» WHAT THE TASK REQUIRES: In full and word for word, give the records again.

Pixel coordinate grounding data
────────────────

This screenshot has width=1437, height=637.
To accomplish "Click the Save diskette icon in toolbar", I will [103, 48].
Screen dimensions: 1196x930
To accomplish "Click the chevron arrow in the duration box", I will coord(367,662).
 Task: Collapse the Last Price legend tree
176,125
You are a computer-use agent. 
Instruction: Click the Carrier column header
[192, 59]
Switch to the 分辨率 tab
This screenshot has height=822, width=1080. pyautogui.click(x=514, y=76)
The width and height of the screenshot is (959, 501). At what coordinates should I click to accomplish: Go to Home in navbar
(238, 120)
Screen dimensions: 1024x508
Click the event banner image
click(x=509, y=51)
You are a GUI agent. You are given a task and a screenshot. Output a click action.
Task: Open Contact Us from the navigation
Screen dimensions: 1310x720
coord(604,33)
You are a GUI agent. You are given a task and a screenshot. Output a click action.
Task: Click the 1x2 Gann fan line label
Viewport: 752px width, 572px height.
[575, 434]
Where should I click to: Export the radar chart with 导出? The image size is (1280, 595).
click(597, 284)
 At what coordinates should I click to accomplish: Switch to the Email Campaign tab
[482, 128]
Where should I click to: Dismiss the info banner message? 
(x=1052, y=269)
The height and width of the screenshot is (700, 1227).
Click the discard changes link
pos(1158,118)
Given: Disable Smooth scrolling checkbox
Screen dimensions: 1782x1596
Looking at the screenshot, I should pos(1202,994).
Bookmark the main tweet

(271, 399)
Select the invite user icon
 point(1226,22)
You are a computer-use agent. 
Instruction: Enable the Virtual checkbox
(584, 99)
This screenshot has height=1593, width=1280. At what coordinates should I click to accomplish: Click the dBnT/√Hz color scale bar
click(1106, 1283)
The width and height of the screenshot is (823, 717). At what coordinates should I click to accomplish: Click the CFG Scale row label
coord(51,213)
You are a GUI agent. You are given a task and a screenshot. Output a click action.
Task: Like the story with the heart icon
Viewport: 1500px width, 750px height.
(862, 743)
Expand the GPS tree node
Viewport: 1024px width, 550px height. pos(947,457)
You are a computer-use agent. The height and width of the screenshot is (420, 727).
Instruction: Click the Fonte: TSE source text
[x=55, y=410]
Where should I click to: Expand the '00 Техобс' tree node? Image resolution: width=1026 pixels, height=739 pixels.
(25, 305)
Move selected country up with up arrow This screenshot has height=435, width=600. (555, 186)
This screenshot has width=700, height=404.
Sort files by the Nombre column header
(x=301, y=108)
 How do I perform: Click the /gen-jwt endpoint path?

────────────────

» EXERCISE RESULT:
This screenshot has width=1437, height=637.
To accomplish "Click the Save diskette icon in toolbar", I will [103, 48].
Screen dimensions: 1196x930
To accomplish "Click the chevron arrow in the duration box", I will coord(367,662).
 Task: Collapse the Last Price legend tree
176,125
You are a computer-use agent. 
Instruction: Click the Carrier column header
[192, 59]
Switch to the 分辨率 tab
This screenshot has height=822, width=1080. pyautogui.click(x=514, y=76)
The width and height of the screenshot is (959, 501). At what coordinates should I click to accomplish: Go to Home in navbar
(238, 120)
Screen dimensions: 1024x508
Click the event banner image
click(x=509, y=51)
You are a GUI agent. You are given a task and a screenshot. Output a click action.
Task: Open Contact Us from the navigation
Screen dimensions: 1310x720
coord(604,33)
You are a GUI agent. You are given a task and a screenshot. Output a click action.
Task: Click the 1x2 Gann fan line label
Viewport: 752px width, 572px height.
[575, 434]
Where should I click to: Export the radar chart with 导出? The image size is (1280, 595).
click(597, 284)
 At what coordinates should I click to accomplish: Switch to the Email Campaign tab
[482, 128]
Where should I click to: Dismiss the info banner message? 
(x=1052, y=269)
The height and width of the screenshot is (700, 1227).
Click the discard changes link
pos(1158,118)
Given: Disable Smooth scrolling checkbox
Screen dimensions: 1782x1596
Looking at the screenshot, I should pos(1202,994).
Bookmark the main tweet

(271, 399)
Select the invite user icon
 point(1226,22)
You are a computer-use agent. 
Instruction: Enable the Virtual checkbox
(584, 99)
This screenshot has height=1593, width=1280. At what coordinates should I click to accomplish: Click the dBnT/√Hz color scale bar
click(1106, 1283)
The width and height of the screenshot is (823, 717). At what coordinates should I click to accomplish: Click the CFG Scale row label
coord(51,213)
You are a GUI agent. You are given a task and a screenshot. Output a click action.
Task: Like the story with the heart icon
Viewport: 1500px width, 750px height.
(862, 743)
Expand the GPS tree node
Viewport: 1024px width, 550px height. pos(947,457)
You are a computer-use agent. The height and width of the screenshot is (420, 727).
Instruction: Click the Fonte: TSE source text
[x=55, y=410]
Where should I click to: Expand the '00 Техобс' tree node? Image resolution: width=1026 pixels, height=739 pixels.
(25, 305)
Move selected country up with up arrow This screenshot has height=435, width=600. (555, 186)
This screenshot has width=700, height=404.
Sort files by the Nombre column header
(x=301, y=108)
 How do I perform: Click the /gen-jwt endpoint path?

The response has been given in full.